Early this month reports of Ukrainian patients with `bloody lungs’ arriving at hospitals quickly spread quickly across the Internet. 

 

Within hours conspiracy blogs, twitter accounts, and even some newspaper reports eagerly began offering explanations that ranged from `Russian biological attacks’ and `possible mutated flu viruses, to even outbreaks of `pneumonic plague’.  

 

Most were patently ridiculous on their face, although the possibility of a mutation in the  H1N1 virus that increased virulence was always a possibility. 

 

`Hemorrhagic viral pneumonia’, however, isn’t all that rare, and has already been documented with the pandemic virus.

 

The July 10, 2009 / 58(Dispatch);1-4  MMWR (Morbidity & Mortality Weekly Report) of the CDC  described several such cases observed in Michigan in: Intensive-Care Patients With Severe Novel Influenza A (H1N1) Virus Infection --- Michigan, June 2009

 

On November 3rd, in Three Updates From The Ukraine, I wrote:

 

While all of this is obviously a concern, none of these reports gives any credence to the wild (and unsubstantiated) reports of `pneumonic plague’ or a Russian `bio-attack’, or of `thousands of deaths’ that have recently surfaced in some newspapers, and are spreading on the net . . .

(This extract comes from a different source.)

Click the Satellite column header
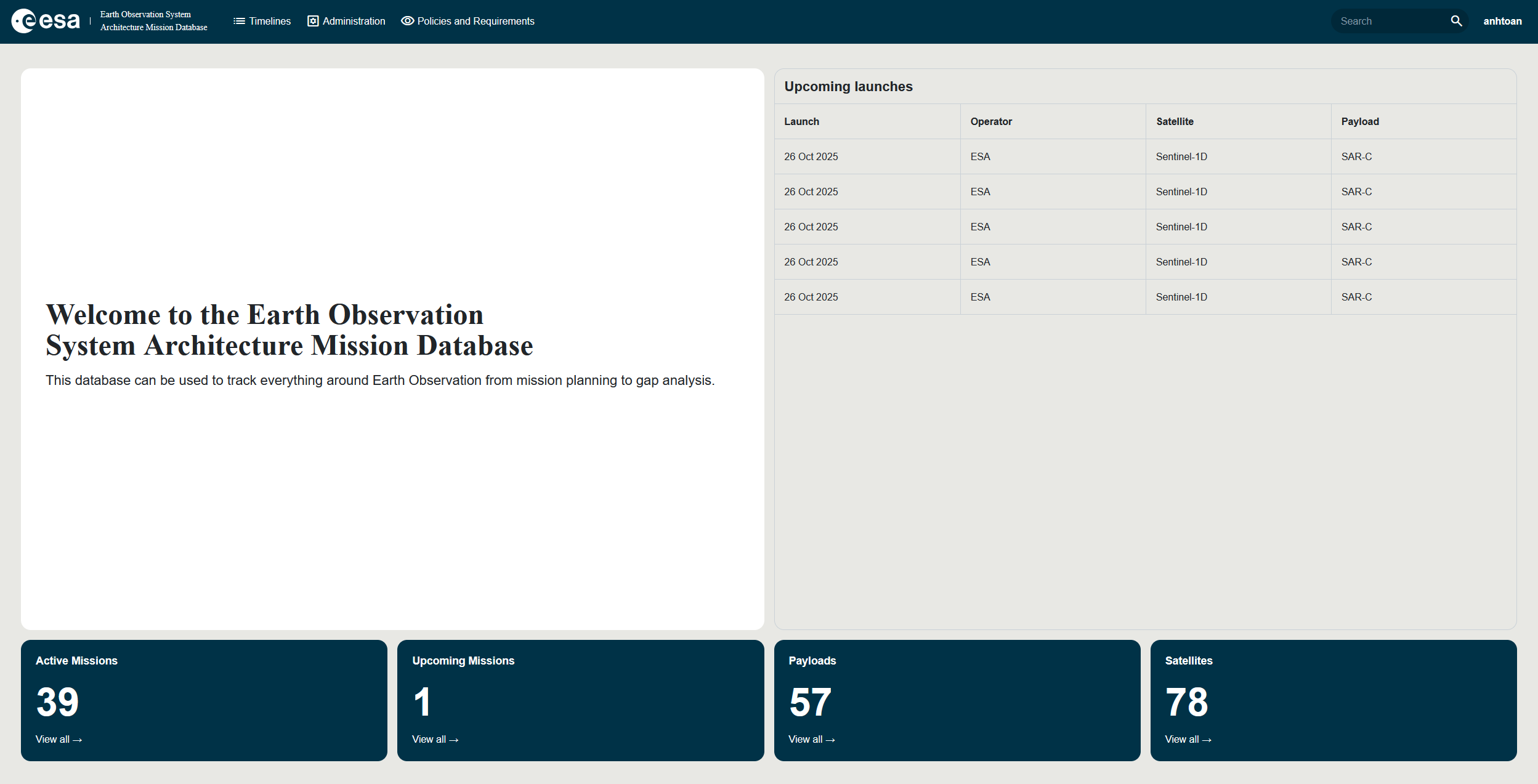 coord(1175,121)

. . . For now, however, there is no evidence of anything more ominous here than a large outbreak of pandemic H1N1 influenza, possibly along with a mix of other respiratory viruses common this time of year. 

 

Since then, I’ve received a number of emails and comments (some removed) that argued that the WHO was covering up the truth, and that by not printing these `allegations’, I was complicit in that cover up as well. 

 

After penning more than 4,000 essays on pandemic influenza and other emerging infectious diseases, it was a novel experience to be labeled a `pandemic denier’.

 

The frequency and tenor of some of these comments regrettably forced me to, after nearly 4 years, go to completely moderated comments on this site. 

 

The Internet loves a conspiracy, and if I wanted to quickly triple the number of daily visitors to this site, all I’d have to do is fabricate and print some of the conspiratorial cyber-crap that seems so prevalent these days. 

 

It would be easy enough to slip some Google Ads into my sidebar, start selling homeopathic `anti-flu pills’ or e-books with `insider flu information’ and maybe make a buck or two.

 

You can rest easy, that’s not going to happen. 

 

While it may not draw huge crowds to this site,  I find the science and `reality’ of this pandemic far more interesting than any conspiracy theories or speculation.  And I’m quite happy with the small, and largely erudite readership of this blog.

 

This is living history,  and it deserves sober and sane coverage.

 

You’ll find others striving to do the same in my sidebar links, and in my essay Reliable Sources In Flublogia.

 

While it is certainly  possible that one of these days one of the thousands of wild Internet rumors or stories will turn out to be true, I’d rather be a few days late reporting it, than to embrace the 99.99% that are false or misleading.

 

For those who might be disappointed with this policy, all I can do is suggest that a quick Google search will turn up scads of `alternative’ pandemic flu sites.

 

I’m sure that you’ll have no trouble finding a number of them more to your liking.

 

       ____________________________________________

 

UPDATED: 11/17/09    WHO : Ukraine Update # 2   

This latest dispatch from the World Health Organization states that no significant mutations have been detected in the virus samples taken in Ukraine.